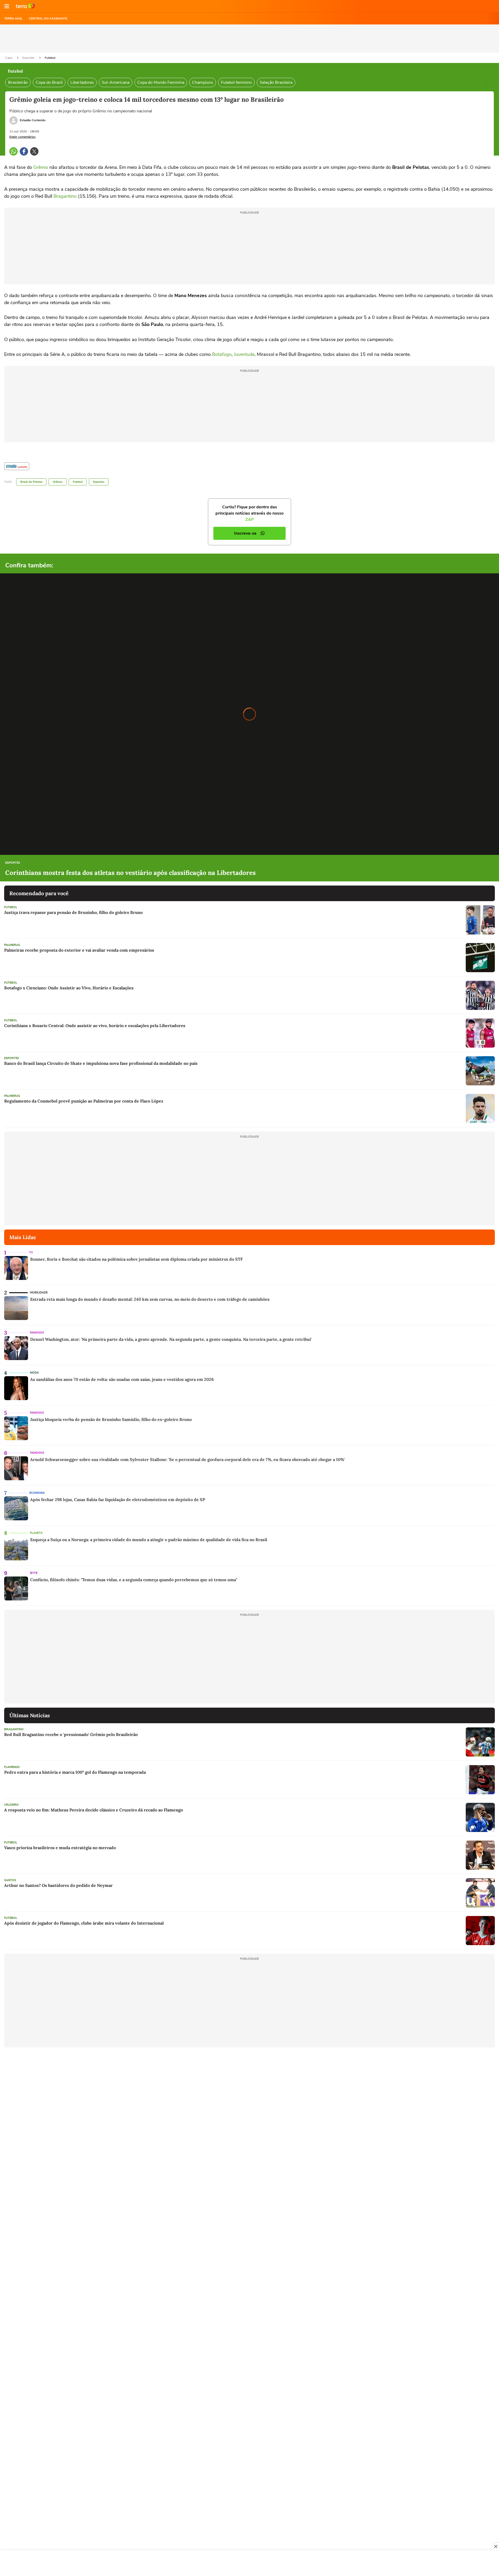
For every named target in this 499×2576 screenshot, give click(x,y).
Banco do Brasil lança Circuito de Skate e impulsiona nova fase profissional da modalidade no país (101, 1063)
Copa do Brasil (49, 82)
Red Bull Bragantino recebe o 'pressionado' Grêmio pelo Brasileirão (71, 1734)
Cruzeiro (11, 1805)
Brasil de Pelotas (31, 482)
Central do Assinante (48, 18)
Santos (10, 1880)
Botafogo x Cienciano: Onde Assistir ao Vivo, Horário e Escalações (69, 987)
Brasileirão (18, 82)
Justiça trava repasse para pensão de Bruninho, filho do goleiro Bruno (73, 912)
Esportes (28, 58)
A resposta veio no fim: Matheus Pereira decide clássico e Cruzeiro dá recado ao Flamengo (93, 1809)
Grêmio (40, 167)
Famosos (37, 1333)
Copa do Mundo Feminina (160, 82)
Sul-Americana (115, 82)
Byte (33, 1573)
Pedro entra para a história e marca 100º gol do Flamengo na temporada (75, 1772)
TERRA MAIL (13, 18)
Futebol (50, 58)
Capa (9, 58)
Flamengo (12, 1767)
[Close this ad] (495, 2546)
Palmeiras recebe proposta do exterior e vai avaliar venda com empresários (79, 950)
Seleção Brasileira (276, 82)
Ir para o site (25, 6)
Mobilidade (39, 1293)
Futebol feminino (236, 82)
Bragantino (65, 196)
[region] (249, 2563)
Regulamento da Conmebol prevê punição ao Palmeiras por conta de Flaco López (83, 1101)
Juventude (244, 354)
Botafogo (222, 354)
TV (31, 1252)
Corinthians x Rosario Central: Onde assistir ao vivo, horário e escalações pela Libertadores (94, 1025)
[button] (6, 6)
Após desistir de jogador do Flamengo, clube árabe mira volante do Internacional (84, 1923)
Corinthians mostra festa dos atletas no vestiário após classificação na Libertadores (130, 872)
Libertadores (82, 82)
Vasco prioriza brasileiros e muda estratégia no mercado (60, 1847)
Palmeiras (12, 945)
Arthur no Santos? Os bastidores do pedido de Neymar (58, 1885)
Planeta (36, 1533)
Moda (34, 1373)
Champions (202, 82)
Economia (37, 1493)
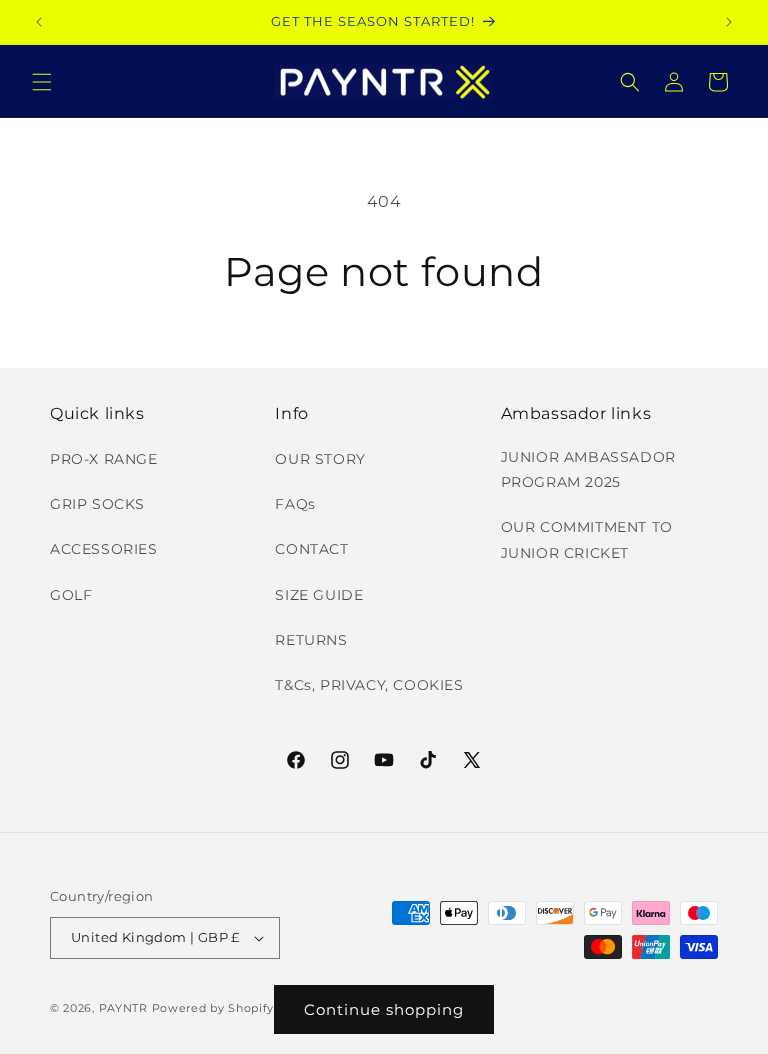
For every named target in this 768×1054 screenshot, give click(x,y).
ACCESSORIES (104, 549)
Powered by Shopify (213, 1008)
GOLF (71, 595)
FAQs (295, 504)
-*-
Repeat the listing above from its first line through the line that contains "Copa do Brasil (49, 82)", both included, and nothing more. Drop the pictures.

ANSWER FOR THE TASK —
For every named target in this 499×2576 screenshot, give click(x,y).
Banco do Brasil lança Circuito de Skate e impulsiona nova fase profissional da modalidade no país (101, 1063)
Copa do Brasil (49, 82)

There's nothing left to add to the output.